The difference between teaching hospitals and non-teaching hospitals lies in the presence or absence of research and teaching functions -- not in the number of patients they treat. The social responsibility of the teaching hospitals, which have more resources provided by the government, is not merely to teach medical students and residents, but to provide on-job training to maintain the progress of the entire medicare system and keep the system abreast of the times.
Teaching hospitals should not be self-satisfied about having large numbers of patients coming for treatment. Their support for other hospitals should not be limited to sending out a few big-name physicians for consultations once a week or receiving transfers. Teaching someone how to fish is better than feeding him the fish you've caught. The mission of a teaching hospital should be effectively to transmit its experience, especially local clinical experience, to other hospitals, to help raise the standard of treatment nationwide. I also hope that colleagues in Taiwan's medical circles will see themselves as "knowledge workers" and take pleasure in a lifetime of learning, instead of trying to treat as many patients as possible. Otherwise, they risk harming their own health and neglecting their families even though they may have cured large numbers of patients.
Competition between hospitals is increasingly commercialized as they offer performance bonuses to encourage physicians to see more patients, do more operations and prescribe more check-ups and more drugs. Overemphasis on "performance," however, results in physicians being unable to concentrate on any kind of research or teaching. They fail to keep up with the latest knowledge and treatments.

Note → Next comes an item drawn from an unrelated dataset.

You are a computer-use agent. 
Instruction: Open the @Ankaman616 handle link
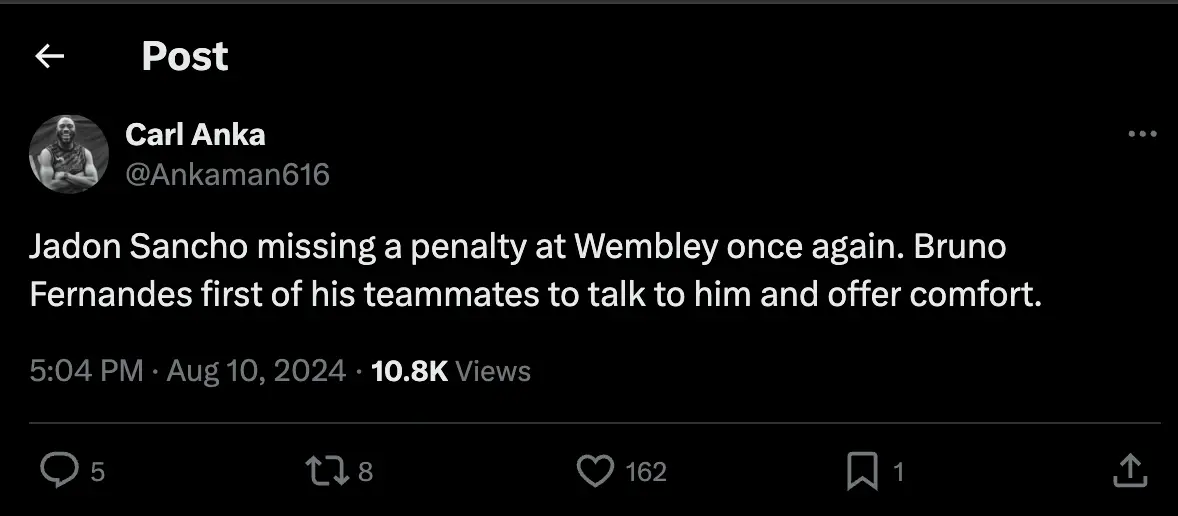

The chaos we are seeing in healthcare in Taiwan comes as no surprise. National Taiwan University Hospital's surgery department is willing to list "teaching" as a focus for the entire department. It is also willing to provide various kinds of on-the-job training to help improve the overall quality of medical treatment and fulfill its social responsibility.
Chang King-jen is chairman of the department of surgery, at National Taiwan University Hospital.